Aim of the exercise:
A faithful copy of each record is required, minus the images.

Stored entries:
================

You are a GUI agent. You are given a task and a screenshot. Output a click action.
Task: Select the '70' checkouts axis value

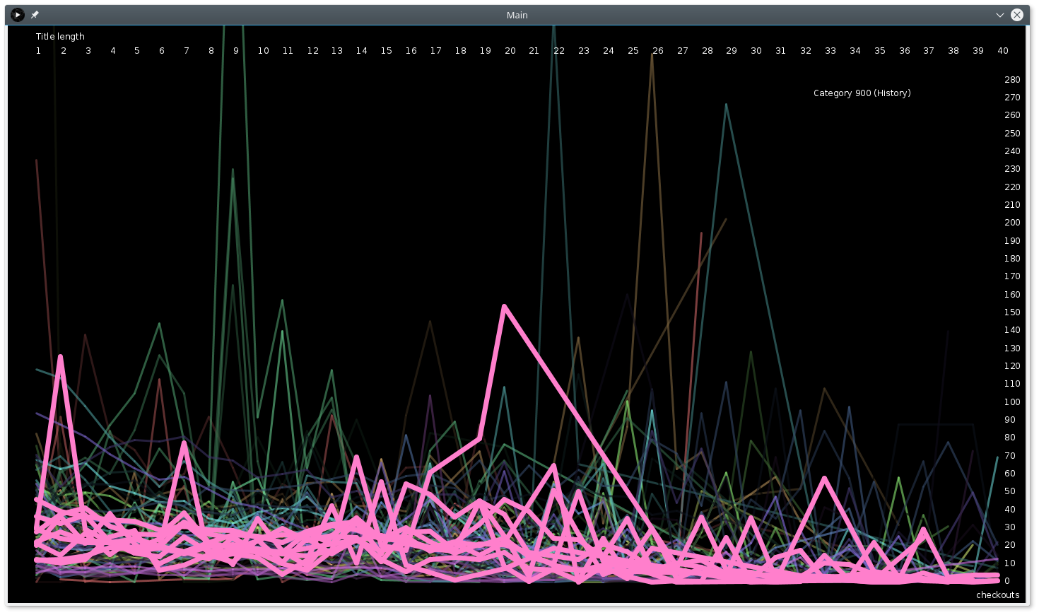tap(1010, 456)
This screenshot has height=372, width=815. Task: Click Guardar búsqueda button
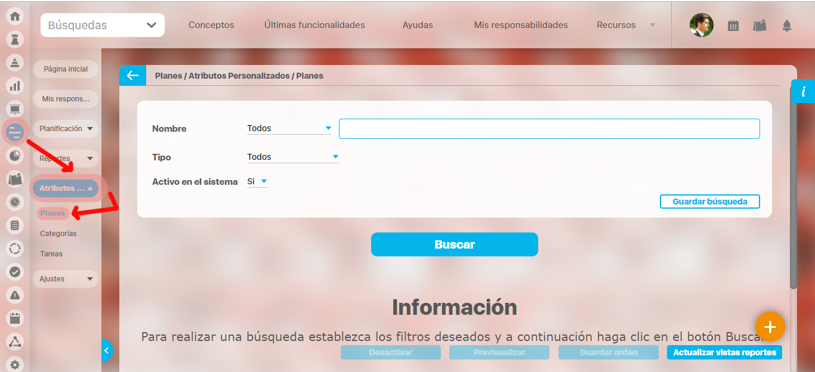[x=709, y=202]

================

Task result:
You are a GUI agent. You are given a task and a screenshot. Output a click action.
Task: Select the '70' checkouts axis value

tap(1010, 456)
This screenshot has height=372, width=815. Task: Click Guardar búsqueda button
[x=709, y=202]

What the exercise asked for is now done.